菓子大手のカルビー、江崎グリコ、森永製菓が4月、東京駅と台場にそれぞれアンテナショップを出店する。
好調なカルビーの株価
 目玉は出来たて菓子の販売だ。カルビーは東京駅と台場の両方に調理コーナーを設けており、揚げたてのポテトチップスなどが食べられる。グリコは東京駅、森永は台場で調理販売をする。
 調理コーナーを設けたアンテナショップの先鞭をつけたのがカルビーだ。昨年末に原宿に出店し、若者や観光客を中心に話題を呼んでいる。多いときは1日2000人が来店し、店の外まで行列ができる。店舗数の拡大にも意欲的で今後、全国の主要都市に十数店出す計画を立てている。
 菓子メーカーがアンテナショップを相次いで出店するのは、他社との差別化を図る狙いがある。菓子市場は消費者の好みが多様化し、大ヒット商品が生まれにくくなっている。コンビニやスーパーなど小売り各社が自社で企画した低価格ブランドの売り場を拡大し、価格競争も激しい。
 さらに“外敵”も台頭してきた。「マーケットオー」ブランドでブラウニーなどを販売している韓国のオリオンだ。昨年3月に首都圏のセブン-イレブンでテスト販売されてから人気に火がつき、現在は大手コンビニチェーンが全国で販売している。当初は日本での知名度が低く「とにかく食べてもらわないと始まらない。イベントなどでの試食を地道に繰り返した」(オリオン日本支社・営業・マーケティング部の吉岡健一部長)という。

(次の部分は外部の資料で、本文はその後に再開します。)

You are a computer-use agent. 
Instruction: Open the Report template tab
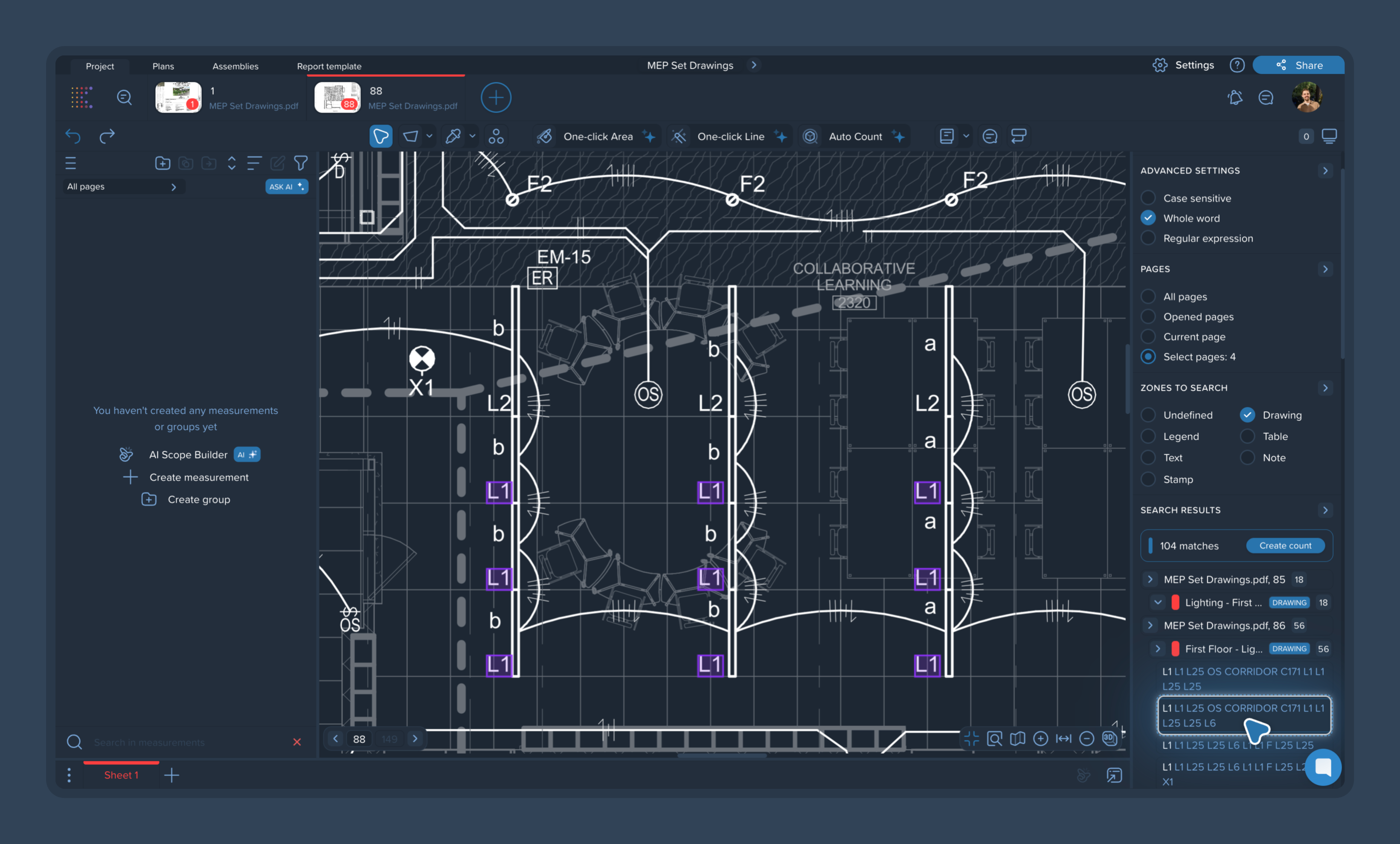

 日本の菓子メーカーはアンテナショップを出店することで、「どういう味が顧客に受け入れられるのかを探り、マーケティングに生かす」(カルビーの平川功執行役員)考えだ。これまでは売れ筋商品の分析をするのに、小売りの販売データが上がってくるのを待っていた。が、自社で店を持てば消費者の反応をすぐに確かめられるため、売れ筋商品の素早い供給や新商品開発などにも生かせるようになる。また、「顧客の目の前で商品を作り、ブランドの安心感を訴求したい」(江崎グリコ・マーケティング部の山崎雅夫氏)という狙いもある。
 今後も厳しい競争が予想される中、顧客を囲い込む武器にできるか。
(平松さわみ =週刊東洋経済2012年4月7日号)
記事は週刊東洋経済執筆時の情報に基づいており、現在では異なる場合があります。